Nicknamed the ‘Back Way’ this popular route to Europe is tried by many Africans who have no chance of obtaining a visa and leaving through official means. According to the BBC, Gambia, with a population of less than two million, by percentage of population, accounts for more people heading to Europe than any other nation. With Europe, worried about over-migration, in Gambia it is the opposite that worries people. With so many young able bodied people leaving for greener pastures, there is no one to help out on the farms and bring in the harvests in the villages.

Where an average daily income is $1.25, it is not surprising that people dream of a better life.
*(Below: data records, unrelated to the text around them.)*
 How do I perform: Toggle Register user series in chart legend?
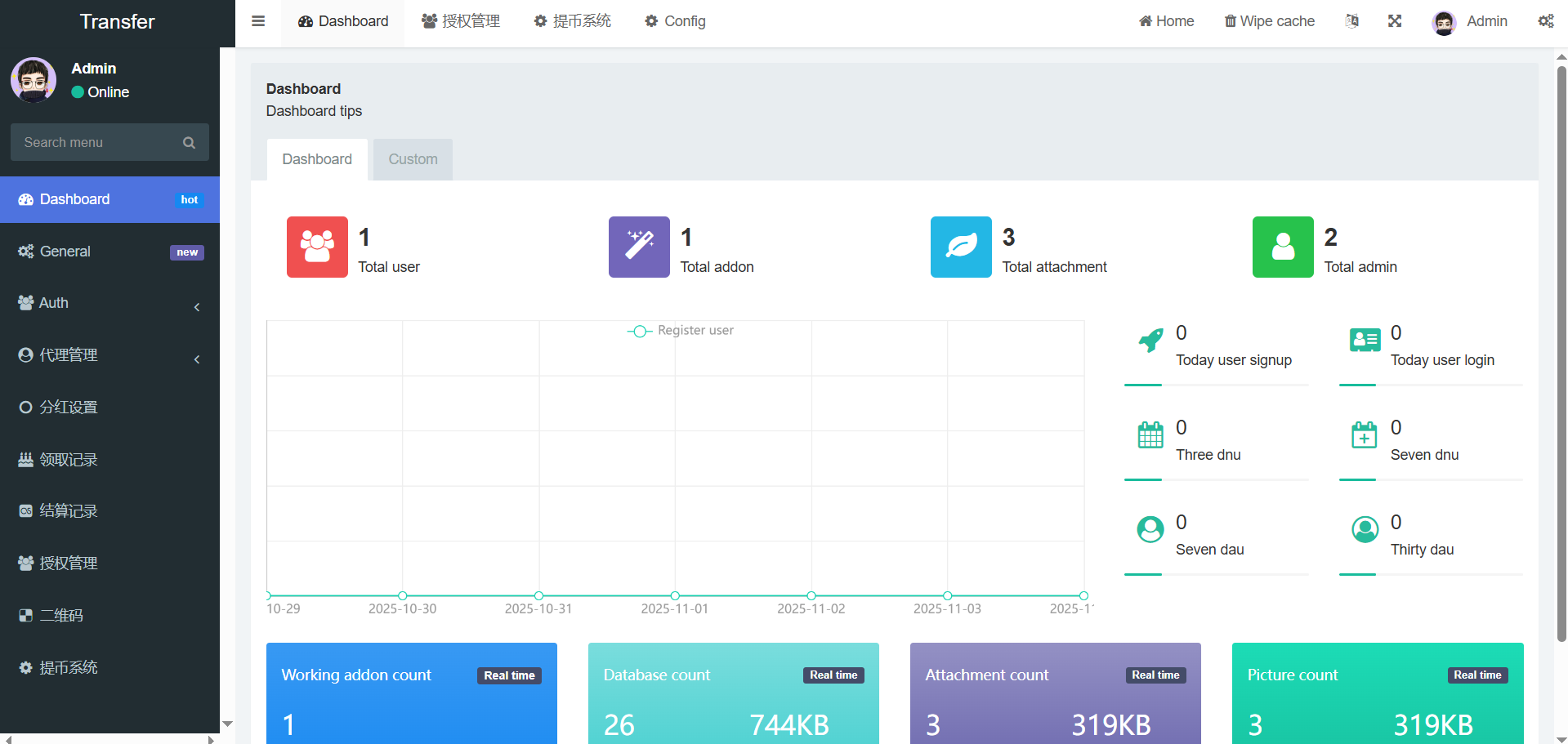[x=681, y=331]
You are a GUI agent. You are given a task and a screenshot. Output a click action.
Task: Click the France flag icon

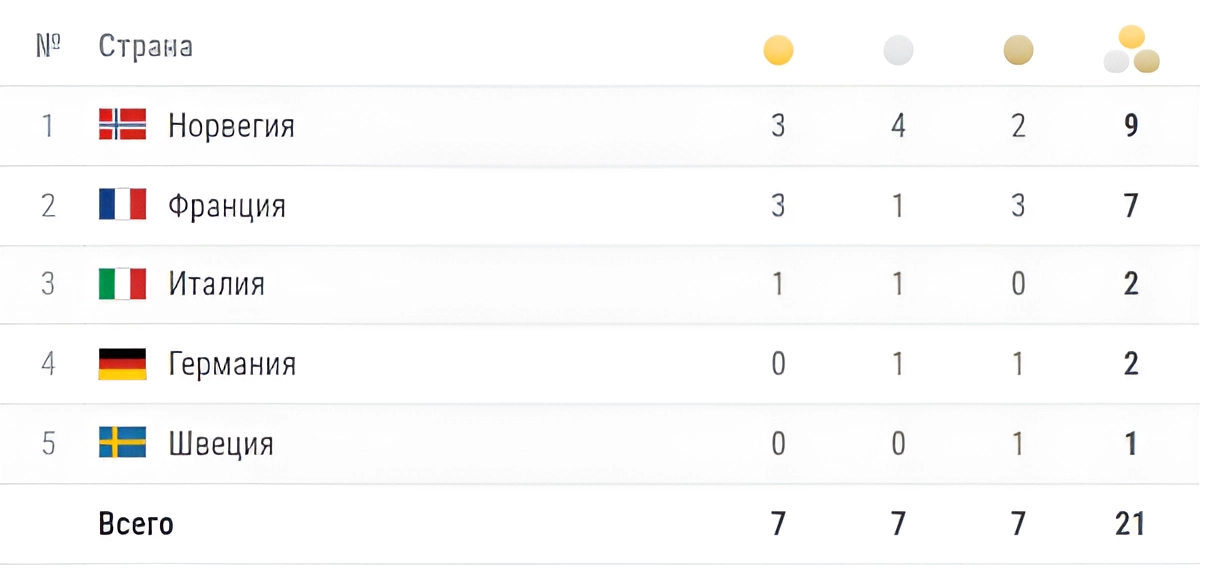click(122, 204)
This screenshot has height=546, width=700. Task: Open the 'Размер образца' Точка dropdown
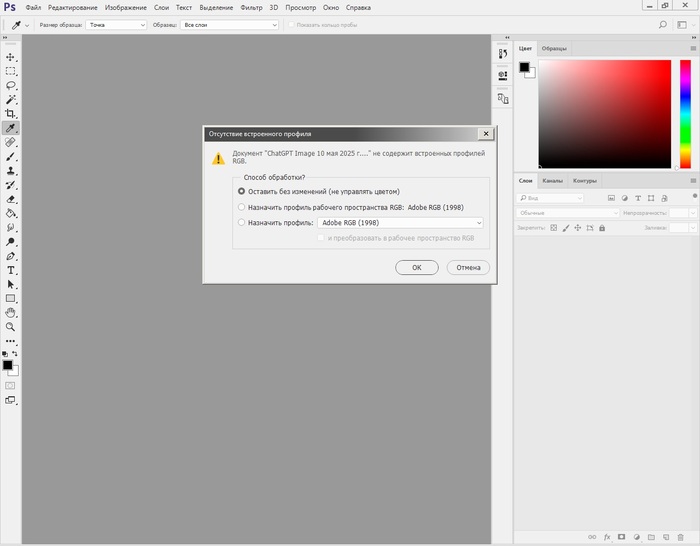point(114,24)
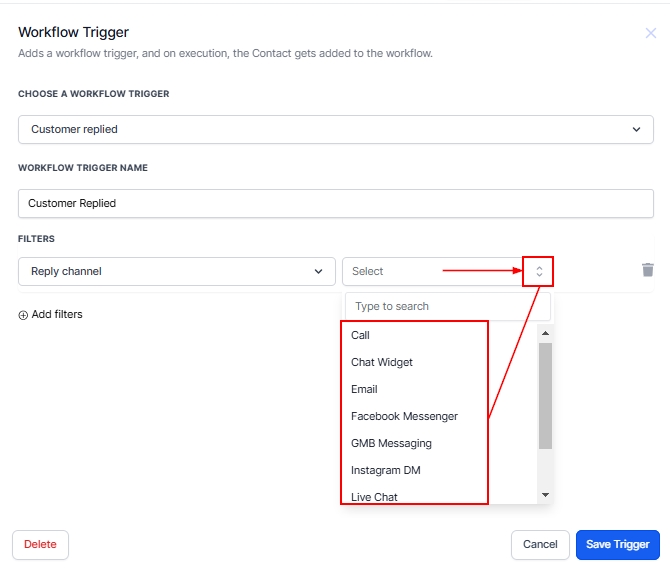Select Chat Widget option
This screenshot has width=670, height=570.
(x=382, y=362)
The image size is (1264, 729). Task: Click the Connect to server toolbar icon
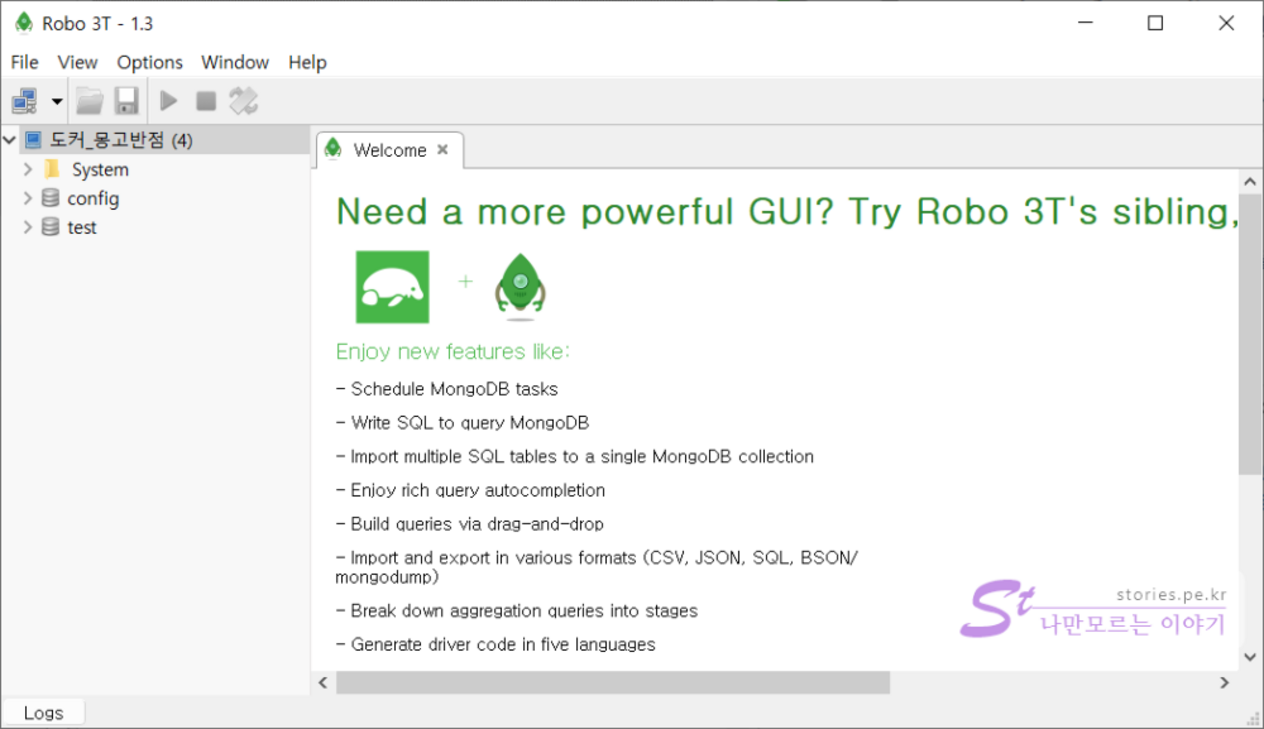24,101
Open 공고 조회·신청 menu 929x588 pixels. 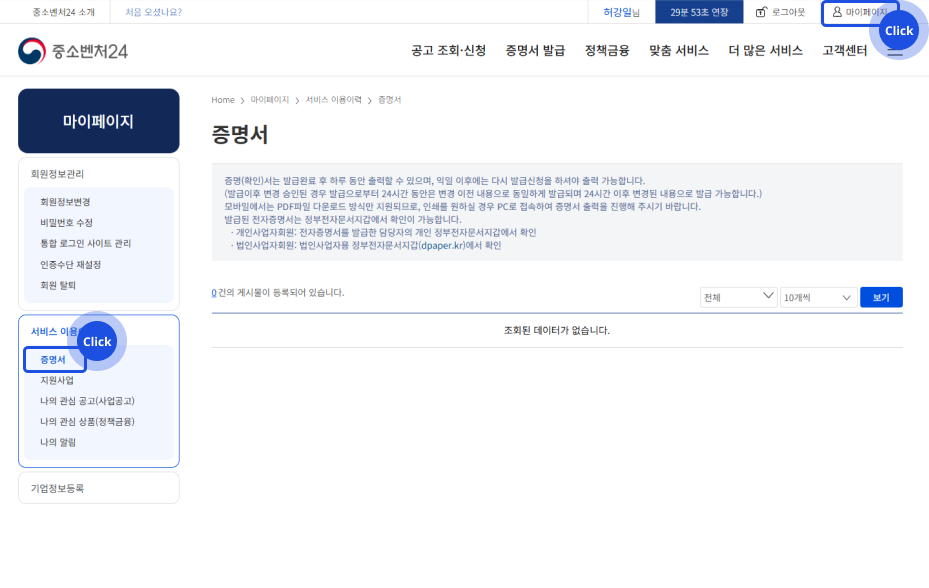coord(448,50)
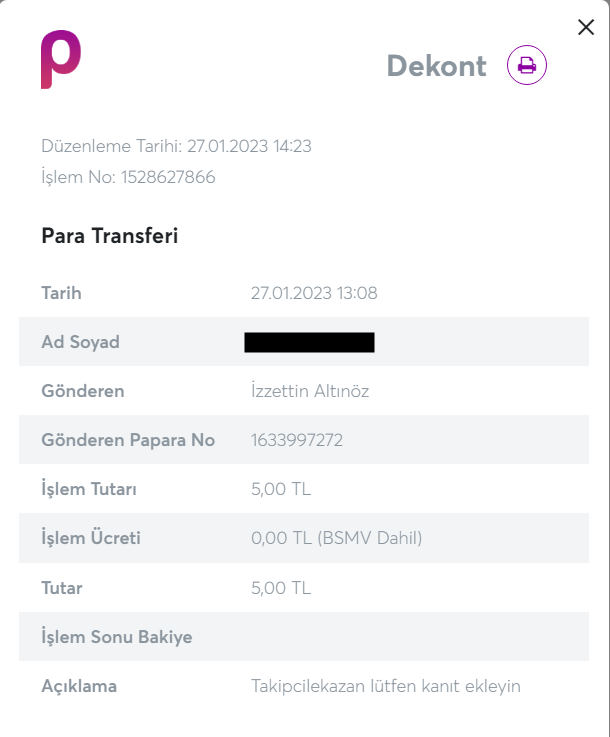Click the İşlem No 1528627866 text
Image resolution: width=610 pixels, height=737 pixels.
pyautogui.click(x=128, y=178)
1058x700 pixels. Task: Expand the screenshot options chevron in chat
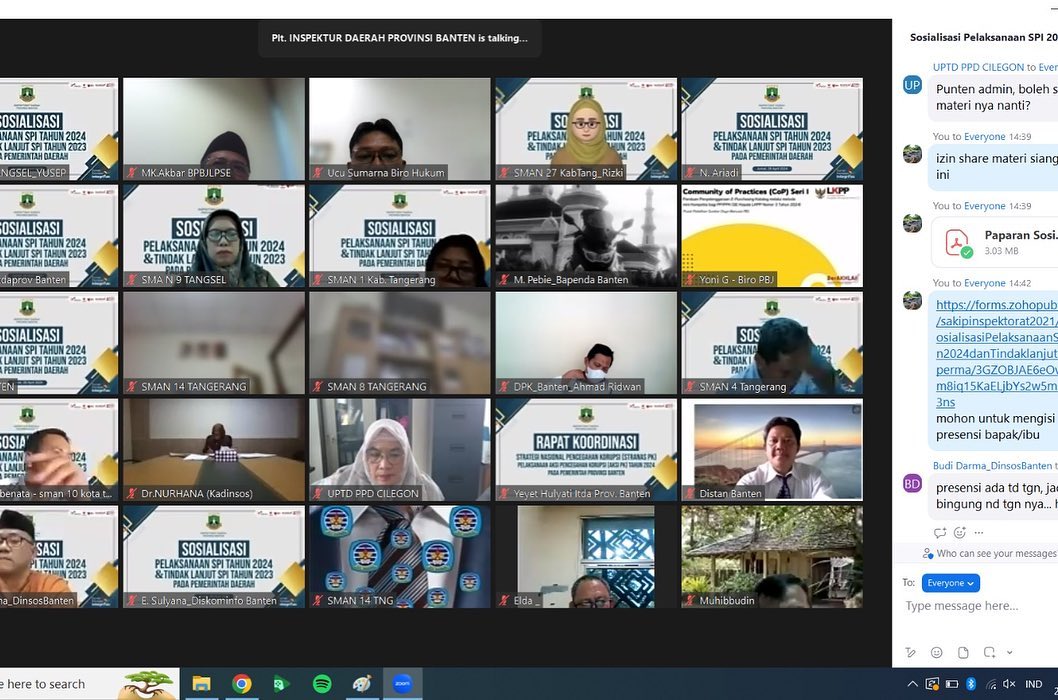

In a country where the cell phone network is better than any local infrastructure, almost everyone can surf the web via their phone. Social media photos of friends and relatives in Europe decked out in designer brands only add to the incentives to leave. Families whose relatives send back money, have corrugated roofs and satellite dishes on their new houses.

No to the ‘Back Way’

In an effort to give people a reason to stay in Gambia, Jallow trains villagers the art of tailoring in her boutique in western Gambia. Even so, four of her apprentices have already left for the ‘Back Way,’ including her half-brother. Even in Jallow’s tiny village, around 50 people have taken the ‘Back Way. People understand the risks, says Jallow. They have all heard stories about dying in the Sahara or drowning at sea, yet they continue to leave. There is also a risk of being kidnapped, trafficked raped and murdered. Jallow’s brother, who she trained as a salesman, died recently in Libya.

Chief Executive Officer of the Anti-Back Way Campaign, Mustapha Manneh trains youth people to gain agriculture and farming skills. “People always think life will be better in Europe,” he says. “Speaking personally though, I wouldn’t want to be an illegal migrant anywhere.” Mr Mannah points out that many youth people leaving the country dramatically lack skills. His organisation will pay a visit to schools in order to make them aware of the many dangers of taking the ‘Back Way’. Young people are vital to the development of Gambia, but more job opportunities are needed to keep them from leaving the country.

A New Leader

Ruled for more than two decades by President Yahyah Jammeh, a man accused of killing and jailing his critics, many Gambians claimed political asylum upon reaching Europe. Although it is understood that many genuinely left for economic reasons. With the arrival of a new president however, Gambia’s economy may take a turn for the better. Adama Barrow won the election in December 2016, by 50,000 votes. After some back-peddling by former President Jammeh, Barrow was sworn in and promises to revive the economy.

Barrow himself, left for Europe as a young man, and understands the pull for young people to leave Gambia. “You hear the name Europe, you think it’s heaven. It’s never like that,” he said. After working as a security guard for three years in London, Barrow returned to Gambia in 2006. He then set up a successful real-estate agency before being elected President of Gambia. A story that shows there may be some more hope for Gambians willing to stay after all.